◆ Input data:
════════
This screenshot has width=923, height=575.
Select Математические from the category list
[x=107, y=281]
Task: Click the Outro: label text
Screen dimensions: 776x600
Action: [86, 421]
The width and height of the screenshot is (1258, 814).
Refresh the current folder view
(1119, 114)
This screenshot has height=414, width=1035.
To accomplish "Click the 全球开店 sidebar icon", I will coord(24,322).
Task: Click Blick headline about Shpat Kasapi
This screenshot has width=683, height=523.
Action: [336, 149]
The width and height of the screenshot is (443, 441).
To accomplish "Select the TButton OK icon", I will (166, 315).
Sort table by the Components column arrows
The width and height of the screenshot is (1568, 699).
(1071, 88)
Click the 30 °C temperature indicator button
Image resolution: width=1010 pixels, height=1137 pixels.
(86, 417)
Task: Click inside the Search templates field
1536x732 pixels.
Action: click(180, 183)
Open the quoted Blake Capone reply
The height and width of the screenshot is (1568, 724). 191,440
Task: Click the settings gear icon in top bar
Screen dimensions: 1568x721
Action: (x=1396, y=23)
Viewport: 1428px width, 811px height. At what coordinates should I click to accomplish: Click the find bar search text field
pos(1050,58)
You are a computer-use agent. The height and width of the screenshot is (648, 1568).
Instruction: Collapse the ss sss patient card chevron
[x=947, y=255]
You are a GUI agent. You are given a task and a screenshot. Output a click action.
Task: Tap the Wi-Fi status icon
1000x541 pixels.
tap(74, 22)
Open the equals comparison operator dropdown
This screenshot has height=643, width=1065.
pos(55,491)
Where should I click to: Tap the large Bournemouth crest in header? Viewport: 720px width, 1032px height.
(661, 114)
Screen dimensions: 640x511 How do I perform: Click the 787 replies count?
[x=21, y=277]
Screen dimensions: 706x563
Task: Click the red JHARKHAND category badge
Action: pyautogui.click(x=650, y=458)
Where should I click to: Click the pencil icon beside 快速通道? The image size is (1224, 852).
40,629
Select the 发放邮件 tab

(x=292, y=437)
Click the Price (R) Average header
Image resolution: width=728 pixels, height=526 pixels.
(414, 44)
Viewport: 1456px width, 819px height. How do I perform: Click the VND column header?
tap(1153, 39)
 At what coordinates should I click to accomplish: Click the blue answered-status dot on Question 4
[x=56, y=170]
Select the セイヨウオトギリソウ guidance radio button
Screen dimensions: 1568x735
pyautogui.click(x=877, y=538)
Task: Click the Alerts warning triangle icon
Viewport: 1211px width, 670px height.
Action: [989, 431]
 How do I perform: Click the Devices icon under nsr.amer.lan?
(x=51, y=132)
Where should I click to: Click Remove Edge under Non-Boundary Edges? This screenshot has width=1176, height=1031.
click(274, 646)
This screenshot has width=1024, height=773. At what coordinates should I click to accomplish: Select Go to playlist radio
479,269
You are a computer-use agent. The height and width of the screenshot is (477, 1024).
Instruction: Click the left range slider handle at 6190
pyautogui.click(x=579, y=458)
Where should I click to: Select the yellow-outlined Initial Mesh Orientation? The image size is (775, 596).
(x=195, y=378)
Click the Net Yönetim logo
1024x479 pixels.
════════
◆ Description of the task:
In the records above, find the line containing "Task: Click the Alerts warning triangle icon"; please retype it and every line after it through the last line, exactly and with nothing else.

◆ Solution for this task:
Task: Click the Alerts warning triangle icon
Viewport: 1211px width, 670px height.
Action: [989, 431]
 How do I perform: Click the Devices icon under nsr.amer.lan?
(x=51, y=132)
Where should I click to: Click Remove Edge under Non-Boundary Edges? This screenshot has width=1176, height=1031.
click(274, 646)
This screenshot has width=1024, height=773. At what coordinates should I click to accomplish: Select Go to playlist radio
479,269
You are a computer-use agent. The height and width of the screenshot is (477, 1024).
Instruction: Click the left range slider handle at 6190
pyautogui.click(x=579, y=458)
Where should I click to: Select the yellow-outlined Initial Mesh Orientation? The image size is (775, 596).
(x=195, y=378)
Click the Net Yönetim logo
1024x479 pixels.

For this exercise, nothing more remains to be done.